I disagree with your statement. Two examples where the per-neighbor MTU
negotiation would be very useful:

1) Peer-to-peer wireless (e.g. IEEE 802.11):
On certain wireless media, receiver A can sense QoS metrics (e.g. SNR)
for the packets it receives from senders B and C. If the SNR for B is strong,
A may wish to inform B that a larger MTU (e.g. 1500 bytes) is acceptable.
Conversely, if the SNR for C is weak, A may wish to inform C that a smaller
MTU (e.g. 1300 bytes) is desired.

2) Constrained nodes on large links:
On large-MTU media (e.g., HiPPI, Gig-E, etc.), nodes with small receive buffers
(e.g. boot ROMs, embedded devices) may wish to receive smaller packets than
the MTU for the link. For example, a constrained node on a link with MTU of
64KB may wish to inform a neighbor that an MTU of 10KB is desired.

Fred
ftemplin@iprg.nokia.com

Jun-ichiro itojun Hagino wrote:

I'm not sure this should go into a replacement specification for RFC 2461, but I'll bring it up anyway:

Currently, routers can advertise an MTU for a link. That's nice. But what we really need is a way for hosts to find out the MTU each individual neighbor can handle. 100 Mbps and slower ethernet interfaces can typically handle only the standard 1500 byte ethernet MTU, while gigabit ethernet interfaces usually support a much larger MTU.

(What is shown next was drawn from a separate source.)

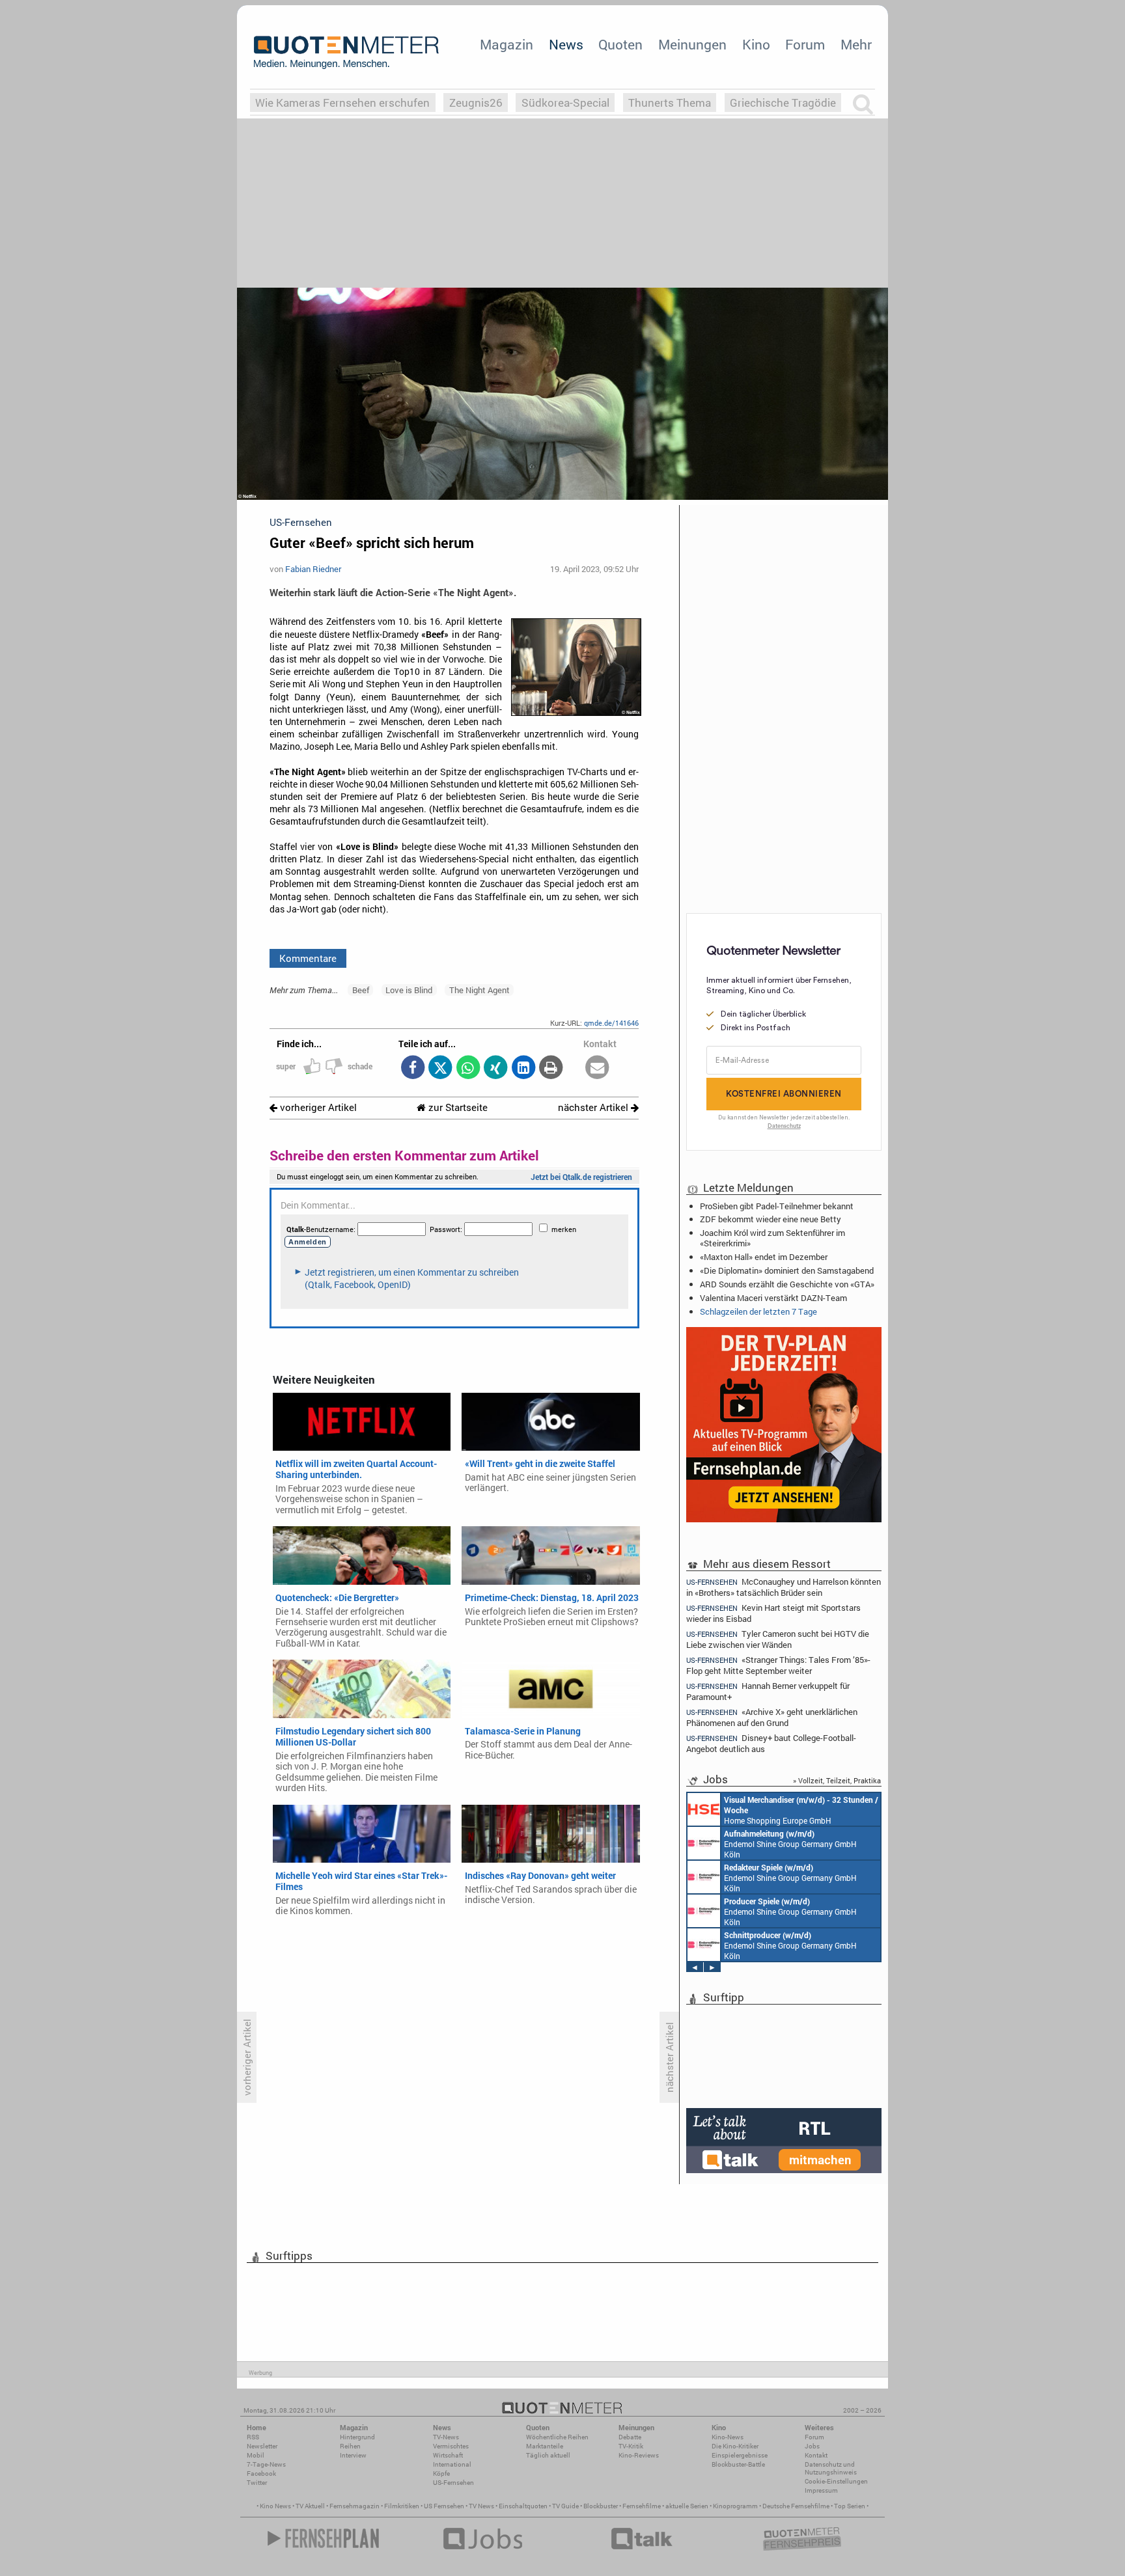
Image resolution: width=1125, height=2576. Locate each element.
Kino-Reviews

However, in most cases hosts with different MTUs are present on the same subnet, so simply advertising a larger MTU wouldn't solve this. (Not that this would work anyway as hosts are instructed to only listen to MTU advertisements where the MTU is between 1280 and 1500 (for ethernet).)

But if hosts can tell each other the MTU they support, each set of two hosts is always able to use the largest possible MTU between them. (This would also require a new link MTU option that conveys the maximum MTU the lower layer equipment supports. Switches have their own MTU and even some hubs start doing strange things when a larger than expected MTU is used.)

the assumption made in RFC2461 is that the link MTU is constant
over the link, i guess. i don't think it is necessary to make
MTU negotiable between peers, it would complicate too many things.